Scharfe Kritik kam auch vom Bund Naturschutz: Er sieht SPD und Grüne auf "Irrwegen". Landeschef Richard Mergner warnte vor der "Aufkündigung des gesellschaftlichen Konsens", die letzten Atomkraftwerke am 31. Dezember abzuschalten. "Das wäre der Einstieg in eine Laufzeitverlängerung." All Anstrengungen müssten vielmehr in die Energieeinsparung und in die Energieerzeugungsformen fließen, "die im Gegensatz zur Atomkraft wirklich sicher und CO2-frei sind und die uns unabhängig machen, und das sind nur die erneuerbaren Energien". Atomkraftwerke seien ein Sicherheitsrisiko, betonte Mergner. Er fügte hinzu: "Um die Abhängigkeit vom Gas zu reduzieren benötigen wir keine AKWs, sondern neben der Energiewende vor allem eine Wärmewende."

CSU: Streckbetrieb nutzlos

Die Stadtratsfraktion von CSU und Freien Wählern begrüßte Reiters "Einsicht" und die "grün-rote Kehrtwende". Fraktionschef Manuel Pretzl betonte: "Wir müssen alle Maßnahmen ergreifen, um die Versorgungssicherheit in München zu gewährleisten." Mitten in der Energiekrise ein Kraftwerk abzuschalten, das einen großen Beitrag zur Versorgung der Menschen hier vor Ort leisten könne, "wäre ein eklatanter Fehler".

BEREITGESTELLTE ANGABEN:
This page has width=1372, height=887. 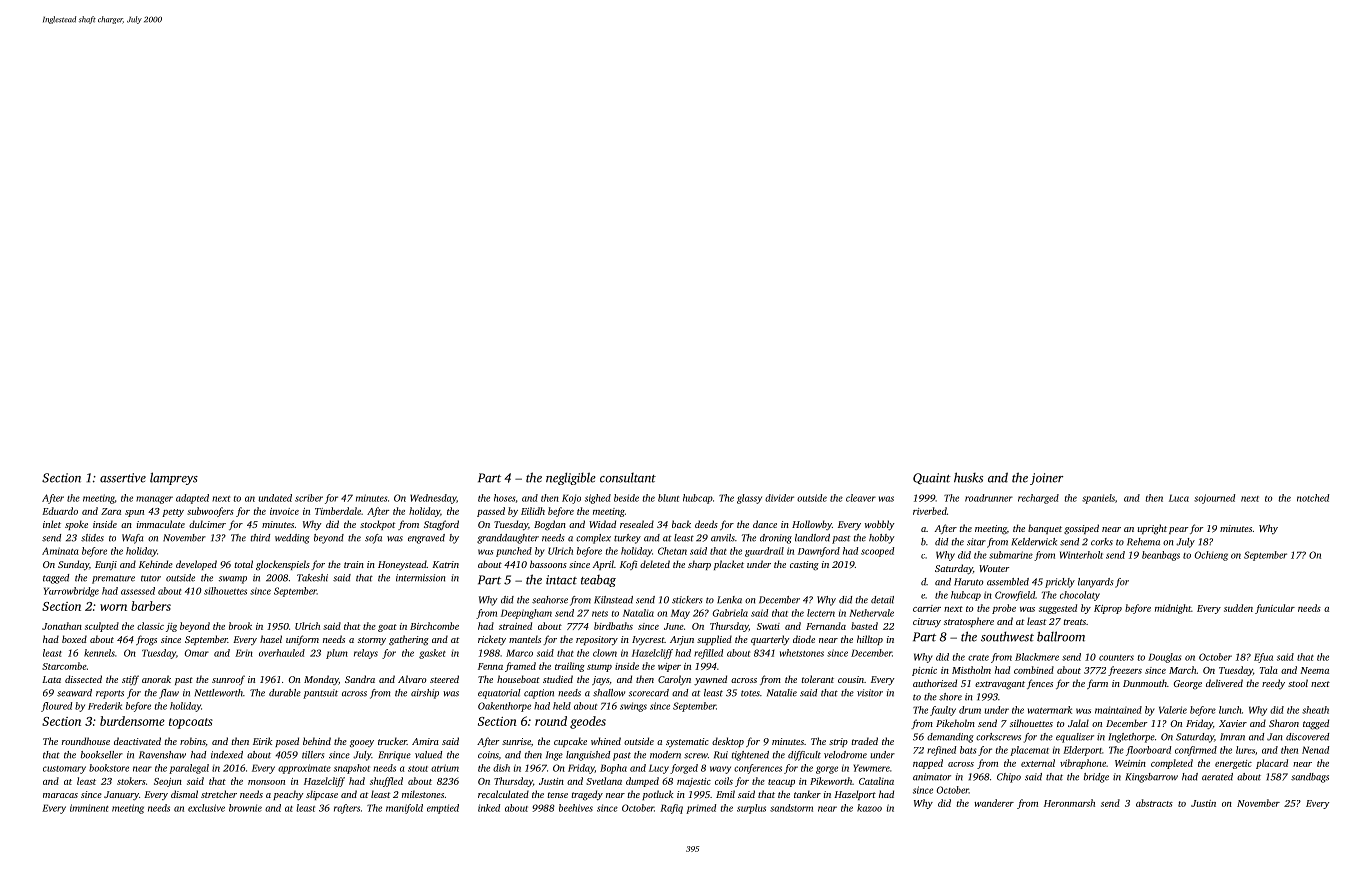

KURZE ÜBUNG A: Fassen Sie im Artikel über die Atomkraftdebatte den Absatz, der mit „Die Stadtratsfraktion von CSU“ beginnt, in Stichpunkten zusammen, ohne seine wesentlichen Aussagen wegzulassen.
KURZE ÜBUNG B: Schreiben Sie den Artikel über die Atomkraftdebatte im Anschluss an seinen letzten Satz um einige Sätze weiter.
Die Auflistung spielt hierfür keine Rolle.

ERWARTETE LÖSUNG A:
- Die Stadtratsfraktion von CSU und Freien Wählern begrüßt Reiters „Einsicht“ und die „grün-rote Kehrtwende“.
- Fraktionschef Manuel Pretzl fordert, alle Maßnahmen zu ergreifen, um die Versorgungssicherheit in München zu gewährleisten.
- Ein Kraftwerk mitten in der Energiekrise abzuschalten, obwohl es viel zur Versorgung der Menschen vor Ort beitragen könnte, wäre nach seinen Worten „ein eklatanter Fehler“.

ERWARTETE LÖSUNG B:
Der bayerische Ministerpräsident und CSU-Vorsitzende Markus Söder appellierte an SPD und Grüne in Bayern und im Bund, über ihren "Schatten zu springen" und sich der AKW-Forderung ihrer Münchner Parteifreunde anzuschließen: "Wenn sie es vor Ort können, ist es doch auch kein Problem, es auch national zu tun", sagte Söder im Landtag. Dagegen geht dem Chef der CSU-Landesgruppe im Bundestag, Alexander Dobrindt, der Vorstoß von Reiter und Habenschaden nicht weit genug: Ein Streckbetrieb würde keine Vergrößerung der gewonnenen Strommenge bedeuten - und sei damit nutzlos, sagte Dobrindt bei einer Klausurtagung im oberfränkischen Kloster Banz. Es gehe um eine Verlängerung der AKW-Laufzeiten.

Merz: "Die Dinger müssen weiter laufen"

CDU-Chef Friedrich Merz sagte in Kloster Banz, der Streckbetrieb mache nur dann Sinn, wenn die gewonnene Zeit dazu genutzt werde, über den Winter neue Brennelemente für eine verlängerte Laufzeit zu beschaffen. Frankreich gelinge es, Brennstäbe für mehr als 50 Kernkraftwerke zu besorgen. Die Frage sei, ob Deutschland dies für drei Anlagen gelänge. "Technisch geht es, juristisch ist es möglich, politisch muss es gewollt werden", sagte Merz. "Ob mit oder ohne Streckbetrieb ehrlich gesagt ist mir wurscht. Die Dinger müssen weiter laufen."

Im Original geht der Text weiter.